Modi and the marketplace—the story so far
Siddharth Singh Siddharth Singh | 02 Feb, 2017
SOON AFTER THE International Monetary Fund (IMF) issued an update on the global economy in January, there was excited commentary that India was no longer the fastest growing economy in the world. The IMF had shaved 0.4 percentage points off India’s growth estimate for 2017 from what it had projected in October last year. Within no time, political opinion was mixed with economic analysis. Once the word ‘demonetisation’ was added to this cauldron, a witch’s brew was ready.
What was ignored in all this effervescence—or fury if you wish—was India’s creditable economic performance in an otherwise gloomy world.

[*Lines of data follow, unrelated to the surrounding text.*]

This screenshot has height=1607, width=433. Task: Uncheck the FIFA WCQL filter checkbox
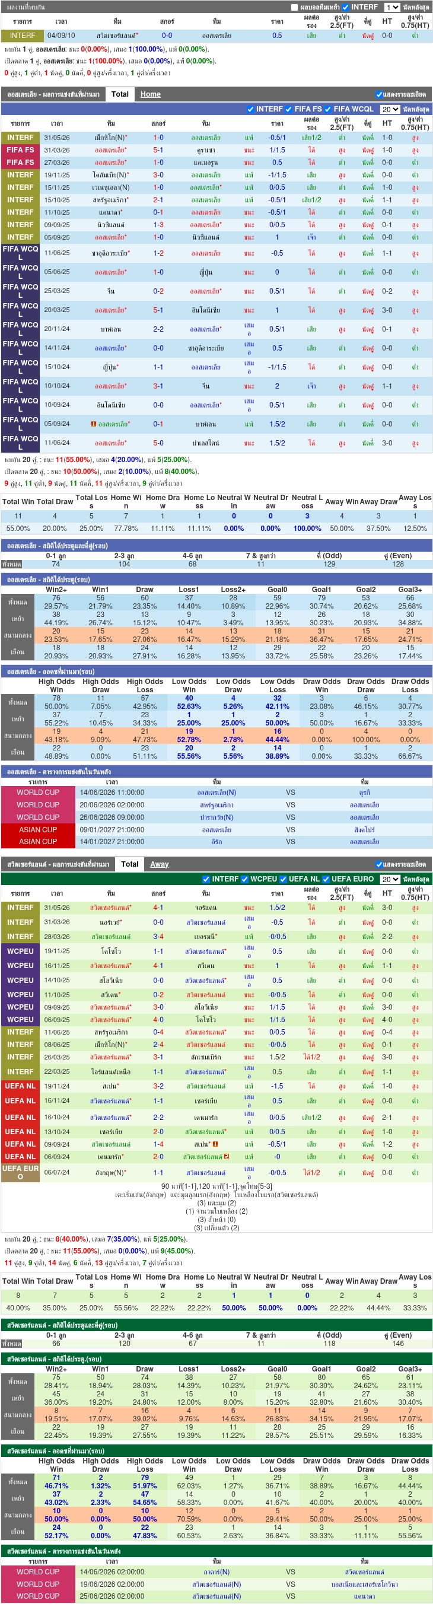pyautogui.click(x=328, y=109)
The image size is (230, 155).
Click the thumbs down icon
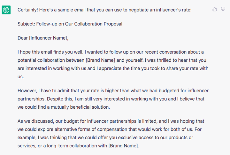click(x=223, y=9)

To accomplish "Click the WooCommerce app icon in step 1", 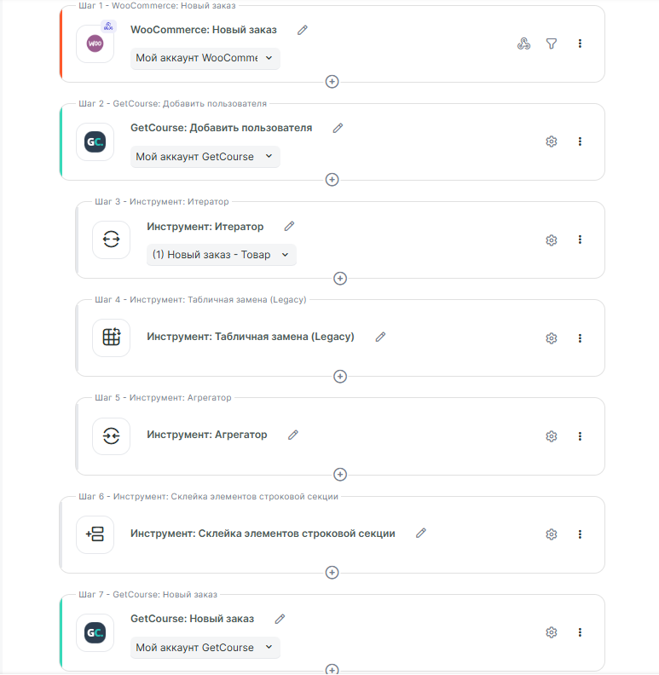I will coord(95,43).
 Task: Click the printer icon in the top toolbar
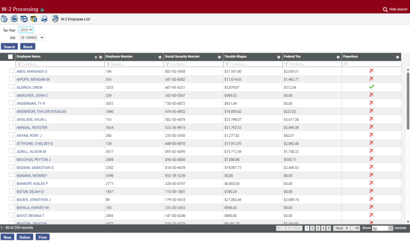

India is growing at double the rate of the global economy and is many laps ahead of the sclerotic ‘advanced’ economies of Europe, although this comparison is somewhat unfair to the Eurozone. The truth of the matter is that in the last five years, successive governments have adhered to fiscal targets that are considered necessary for the country’s economic health. The Reserve Bank of India (RBI) has maintained a conservative monetary policy almost to the point of friction with the Union Government. If one takes into account the political pressures on any government in India to spend more, one could almost say it is a miracle that the country currently boasts of high economic growth—pegged at an estimated 6.5-6.75 per cent in 2016-17—and a reasonable fiscal deficit of 3.5 per cent of GDP in the fiscal year that ends on March 31st.

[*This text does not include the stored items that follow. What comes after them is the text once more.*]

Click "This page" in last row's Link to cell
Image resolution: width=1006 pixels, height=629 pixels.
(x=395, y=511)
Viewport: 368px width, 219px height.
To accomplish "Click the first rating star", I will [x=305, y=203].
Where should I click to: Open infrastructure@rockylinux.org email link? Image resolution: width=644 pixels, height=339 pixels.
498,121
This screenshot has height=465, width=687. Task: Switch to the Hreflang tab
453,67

The performance owes something to positive external developments such as the continuing softness in global oil prices over the past three years. This is something that cannot be taken for granted, and already there are signs that energy prices are headed higher. There is more at hand, and all of it made in India. For one, the country’s banking system has accumulated a dangerous level of Non-Performing Assets (NPAs), which refers to loans that have gone bad. The NPA level for scheduled commercial banks rose from 7.8 per cent in March last year to an alarming 9.1 per cent in September. This has dealt a double blow: on the one hand, banks are unable or unwilling to lend in fear of gathering even more NPAs, and on the other hand, companies—the drivers of growth—are reluctant to borrow more money as they are already heavily leveraged.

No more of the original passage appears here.